The Michigan town had arts and, with its corporate activity, it had money to support the arts, Forsyte said. And chunks of that money went into the orchestra to serve a sophisticated audience.

"It was a great place for me, a 26-year-old at the time, to really hone my understanding of what the marriage between community and orchestra is," Forsyte said.


Achieving a third level

Forsyte sees his tenure with the Pacific Symphony in three stages.

When he arrived, it was a fine, professional orchestra, but it hadn't yet developed stability and or a national reputation, he said.

Then came the symphony's second stage: the orchestra's nine-city tour of Europe in the spring of 2006 and the opening of the Renée and Henry Segerstrom Concert Hall that September. After years of playing in venues like Santa Ana High School and the less-than-perfect Segerstrom Hall next door, the county's orchestra (as well as the Pacific Chorale) had a proper hall to call home.

The third stage these days is about deepening community and audience engagement programming, Forsyte said.

"The 21st-century orchestra is not just a performance organization, but an organization that finds ways to enhance the agenda of the community it serves," he said. "That includes enriching the educational infrastructure and helping to restore interest in the arts to a generation that hasn't had the same exposure that the last few generations have enjoyed."


'A money-loser'

As a nonprofit, the Pacific Symphony's annual budget is a little more than $18 million, with less than 50% derived from earned revenue, such as ticket sales. The remaining half generally comes from contributions, which are overwhelmingly from individual donors, not corporations.
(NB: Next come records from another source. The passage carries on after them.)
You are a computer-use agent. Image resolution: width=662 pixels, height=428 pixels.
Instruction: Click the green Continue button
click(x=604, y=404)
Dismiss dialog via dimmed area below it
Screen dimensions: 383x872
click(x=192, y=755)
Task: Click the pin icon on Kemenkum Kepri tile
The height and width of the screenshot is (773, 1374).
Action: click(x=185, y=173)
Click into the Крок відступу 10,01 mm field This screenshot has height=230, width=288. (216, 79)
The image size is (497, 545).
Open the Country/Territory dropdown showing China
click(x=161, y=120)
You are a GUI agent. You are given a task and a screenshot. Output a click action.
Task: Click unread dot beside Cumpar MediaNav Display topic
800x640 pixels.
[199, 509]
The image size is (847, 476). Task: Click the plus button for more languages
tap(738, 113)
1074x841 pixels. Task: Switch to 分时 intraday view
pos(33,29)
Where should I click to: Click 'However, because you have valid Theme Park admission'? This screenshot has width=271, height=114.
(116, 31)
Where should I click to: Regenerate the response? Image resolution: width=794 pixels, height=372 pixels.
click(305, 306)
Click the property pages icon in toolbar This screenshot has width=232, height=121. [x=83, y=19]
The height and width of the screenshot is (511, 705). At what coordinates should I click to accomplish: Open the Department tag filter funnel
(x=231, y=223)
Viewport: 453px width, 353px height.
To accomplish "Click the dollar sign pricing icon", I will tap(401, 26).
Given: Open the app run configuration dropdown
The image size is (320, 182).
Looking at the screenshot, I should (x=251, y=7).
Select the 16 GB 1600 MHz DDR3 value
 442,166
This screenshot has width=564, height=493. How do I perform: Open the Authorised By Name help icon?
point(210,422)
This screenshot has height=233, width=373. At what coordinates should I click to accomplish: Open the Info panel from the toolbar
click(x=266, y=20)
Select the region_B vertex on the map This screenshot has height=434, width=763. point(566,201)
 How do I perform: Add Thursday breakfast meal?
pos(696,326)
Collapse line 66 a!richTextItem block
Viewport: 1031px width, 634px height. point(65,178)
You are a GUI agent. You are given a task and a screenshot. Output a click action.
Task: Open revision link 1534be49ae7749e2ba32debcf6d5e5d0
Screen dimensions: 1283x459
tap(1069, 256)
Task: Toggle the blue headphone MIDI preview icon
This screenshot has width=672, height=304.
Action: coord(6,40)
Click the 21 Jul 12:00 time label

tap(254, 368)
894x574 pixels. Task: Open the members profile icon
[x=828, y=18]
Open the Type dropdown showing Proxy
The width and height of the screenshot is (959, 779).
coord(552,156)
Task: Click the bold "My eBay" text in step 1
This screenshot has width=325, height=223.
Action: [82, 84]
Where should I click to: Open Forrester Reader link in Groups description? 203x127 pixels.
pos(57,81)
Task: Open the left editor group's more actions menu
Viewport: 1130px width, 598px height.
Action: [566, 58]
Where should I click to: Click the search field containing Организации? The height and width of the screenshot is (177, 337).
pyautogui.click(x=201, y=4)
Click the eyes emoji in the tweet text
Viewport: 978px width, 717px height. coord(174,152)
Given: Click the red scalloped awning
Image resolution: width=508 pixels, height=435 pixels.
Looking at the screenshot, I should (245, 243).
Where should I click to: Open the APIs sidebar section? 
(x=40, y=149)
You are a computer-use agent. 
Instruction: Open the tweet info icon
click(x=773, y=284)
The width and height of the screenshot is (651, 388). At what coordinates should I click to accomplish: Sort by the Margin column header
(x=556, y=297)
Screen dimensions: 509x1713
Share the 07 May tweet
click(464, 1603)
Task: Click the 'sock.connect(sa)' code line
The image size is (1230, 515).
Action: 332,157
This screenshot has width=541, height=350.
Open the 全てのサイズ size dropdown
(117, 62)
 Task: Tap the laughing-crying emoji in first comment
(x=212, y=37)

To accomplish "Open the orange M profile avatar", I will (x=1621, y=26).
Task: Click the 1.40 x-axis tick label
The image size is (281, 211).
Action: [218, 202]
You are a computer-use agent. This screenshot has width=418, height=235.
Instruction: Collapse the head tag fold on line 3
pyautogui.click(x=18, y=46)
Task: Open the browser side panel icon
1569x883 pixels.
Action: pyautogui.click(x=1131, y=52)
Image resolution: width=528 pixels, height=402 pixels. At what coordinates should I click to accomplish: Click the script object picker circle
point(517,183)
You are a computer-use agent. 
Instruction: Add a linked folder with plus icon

"It's so essential that if people want a first-class cultural institution, there is a philanthropic responsibility to maintain it," Forsyte said.

Money management has apparently been strong for the symphony: It has balanced its operating budget for 23 consecutive fiscal years, he said.

Still, there is always a tension between artistic risk-taking and commercial results.

"It's very difficult to serve so many different tastes," he said, adding that "some people really do appreciate the great traditions of this art form, whereas others want to have adventures in the concert hall."

And commercial results?

"Pretty much every concert we do is a money-loser," Forsyte said. "Even if we sell 10,000 tickets at Verizon Wireless Amphitheater, the orchestra will lose money. It's a very high labor cost institution."

The conductor, dozens of professional musicians and the team of behind-the-scenes staff and administrators all must be paid and the performance space rented. Thus, running the orchestra is a balanced web of production values, audience development, philanthropic development and financial administration, he said.

All that can make it "as complex as any big corporate enterprise, but with the responsibility of public service," Forsyte added.

Such services include three youth ensembles; Heartstrings, which provides free concert tickets to various groups countywide; and Class Act, the symphony's longstanding educational project that partners with more than 30 elementary schools.

All in all, Forsyte wants to see the Pacific Symphony as "absolutely indispensable to the identity of Orange County" and as a great representative and ambassador to the world on behalf of the community.

"We're building the root system of a great tree," he said. "We're building a thick trunk and that when the winds come and blow, the tree stays standing."


Memories, old and new

For the symphony's future, Forsyte said plans are in the works for Carl St.Clair's 25th anniversary in the 2014-15 season and for releasing more commercial recordings.

Forsyte said some of his favorite moments include hearing the orchestra in amazing acoustics in Munich, Germany; playing to a sold-out house in Vienna; last season's celebration of Nowruz; and the recognition of veterans in the audience.

"My parents, who are victims of Fascism, were essentially saved by American soldiers, Americans who came to the rescue of Europe in World War II," he said. "I think that the whole community gathering that takes place at symphony concerts — the diversity, the celebration of democracy and the celebration of artistic freedom — is really powerful imagery for someone who is the child of immigrants. That is always really moving to me."